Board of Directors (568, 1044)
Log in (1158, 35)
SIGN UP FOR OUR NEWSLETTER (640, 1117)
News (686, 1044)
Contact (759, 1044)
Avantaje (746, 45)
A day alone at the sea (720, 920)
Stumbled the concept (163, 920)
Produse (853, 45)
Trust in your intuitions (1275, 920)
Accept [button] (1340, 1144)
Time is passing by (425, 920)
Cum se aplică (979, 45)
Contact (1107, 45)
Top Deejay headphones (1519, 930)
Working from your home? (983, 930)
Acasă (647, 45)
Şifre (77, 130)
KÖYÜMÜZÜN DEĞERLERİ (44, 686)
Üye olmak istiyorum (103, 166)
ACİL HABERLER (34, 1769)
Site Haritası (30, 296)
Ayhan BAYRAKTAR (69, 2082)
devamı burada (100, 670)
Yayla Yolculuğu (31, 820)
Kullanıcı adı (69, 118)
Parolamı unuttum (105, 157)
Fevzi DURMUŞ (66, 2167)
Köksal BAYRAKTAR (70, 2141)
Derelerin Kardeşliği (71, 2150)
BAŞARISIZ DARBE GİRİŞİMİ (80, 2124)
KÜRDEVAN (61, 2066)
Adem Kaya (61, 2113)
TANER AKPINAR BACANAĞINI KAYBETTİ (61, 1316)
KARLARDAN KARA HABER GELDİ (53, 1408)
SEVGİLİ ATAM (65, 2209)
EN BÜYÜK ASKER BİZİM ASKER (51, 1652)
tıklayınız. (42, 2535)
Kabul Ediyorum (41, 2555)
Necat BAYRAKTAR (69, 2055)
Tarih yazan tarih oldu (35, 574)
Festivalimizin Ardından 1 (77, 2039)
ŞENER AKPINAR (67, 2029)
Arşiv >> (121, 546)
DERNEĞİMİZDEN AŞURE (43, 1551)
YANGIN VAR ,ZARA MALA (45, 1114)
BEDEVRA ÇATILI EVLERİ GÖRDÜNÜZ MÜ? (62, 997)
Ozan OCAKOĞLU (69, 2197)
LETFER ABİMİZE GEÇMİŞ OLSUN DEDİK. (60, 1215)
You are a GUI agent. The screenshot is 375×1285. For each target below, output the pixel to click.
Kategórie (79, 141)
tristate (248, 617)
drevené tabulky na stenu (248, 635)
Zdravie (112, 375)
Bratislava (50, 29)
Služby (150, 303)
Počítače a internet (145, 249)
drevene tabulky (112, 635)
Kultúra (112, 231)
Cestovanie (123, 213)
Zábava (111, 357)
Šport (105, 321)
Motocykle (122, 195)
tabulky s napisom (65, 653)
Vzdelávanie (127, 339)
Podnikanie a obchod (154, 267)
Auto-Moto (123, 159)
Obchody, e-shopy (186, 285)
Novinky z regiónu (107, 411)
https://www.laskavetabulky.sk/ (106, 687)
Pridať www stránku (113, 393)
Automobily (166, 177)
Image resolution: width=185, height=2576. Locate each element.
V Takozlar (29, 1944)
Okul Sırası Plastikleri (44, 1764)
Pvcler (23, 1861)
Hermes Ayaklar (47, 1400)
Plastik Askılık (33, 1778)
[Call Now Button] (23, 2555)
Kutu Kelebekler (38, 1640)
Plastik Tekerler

++++

What is needed:
Every record, restated word for word, should make up your reply.

Task response:
Board of Directors (568, 1044)
Log in (1158, 35)
SIGN UP FOR OUR NEWSLETTER (640, 1117)
News (686, 1044)
Contact (759, 1044)
Avantaje (746, 45)
A day alone at the sea (720, 920)
Stumbled the concept (163, 920)
Produse (853, 45)
Trust in your intuitions (1275, 920)
Accept [button] (1340, 1144)
Time is passing by (425, 920)
Cum se aplică (979, 45)
Contact (1107, 45)
Top Deejay headphones (1519, 930)
Working from your home? (983, 930)
Acasă (647, 45)
Şifre (77, 130)
KÖYÜMÜZÜN DEĞERLERİ (44, 686)
Üye olmak istiyorum (103, 166)
ACİL HABERLER (34, 1769)
Site Haritası (30, 296)
Ayhan BAYRAKTAR (69, 2082)
devamı burada (100, 670)
Yayla Yolculuğu (31, 820)
Kullanıcı adı (69, 118)
Parolamı unuttum (105, 157)
Fevzi DURMUŞ (66, 2167)
Köksal BAYRAKTAR (70, 2141)
Derelerin Kardeşliği (71, 2150)
BAŞARISIZ DARBE GİRİŞİMİ (80, 2124)
KÜRDEVAN (61, 2066)
Adem Kaya (61, 2113)
TANER AKPINAR BACANAĞINI KAYBETTİ (61, 1316)
KARLARDAN KARA HABER GELDİ (53, 1408)
SEVGİLİ ATAM (65, 2209)
EN BÜYÜK ASKER BİZİM ASKER (51, 1652)
tıklayınız. (42, 2535)
Kabul Ediyorum (41, 2555)
Necat BAYRAKTAR (69, 2055)
Tarih yazan tarih oldu (35, 574)
Festivalimizin Ardından 1 (77, 2039)
ŞENER AKPINAR (67, 2029)
Arşiv >> (121, 546)
DERNEĞİMİZDEN AŞURE (43, 1551)
YANGIN VAR ,ZARA MALA (45, 1114)
BEDEVRA ÇATILI EVLERİ GÖRDÜNÜZ MÜ? (62, 997)
Ozan OCAKOĞLU (69, 2197)
LETFER ABİMİZE GEÇMİŞ OLSUN DEDİK. (60, 1215)
You are a GUI agent. The screenshot is 375×1285. For each target below, output the pixel to click.
Kategórie (79, 141)
tristate (248, 617)
drevené tabulky na stenu (248, 635)
Zdravie (112, 375)
Bratislava (50, 29)
Služby (150, 303)
Počítače a internet (145, 249)
drevene tabulky (112, 635)
Kultúra (112, 231)
Cestovanie (123, 213)
Zábava (111, 357)
Šport (105, 321)
Motocykle (122, 195)
tabulky s napisom (65, 653)
Vzdelávanie (127, 339)
Podnikanie a obchod (154, 267)
Auto-Moto (123, 159)
Obchody, e-shopy (186, 285)
Novinky z regiónu (107, 411)
https://www.laskavetabulky.sk/ (106, 687)
Pridať www stránku (113, 393)
Automobily (166, 177)
Image resolution: width=185, height=2576. Locate each element.
V Takozlar (29, 1944)
Okul Sırası Plastikleri (44, 1764)
Pvcler (23, 1861)
Hermes Ayaklar (47, 1400)
Plastik Askılık (33, 1778)
[Call Now Button] (23, 2555)
Kutu Kelebekler (38, 1640)
Plastik Tekerler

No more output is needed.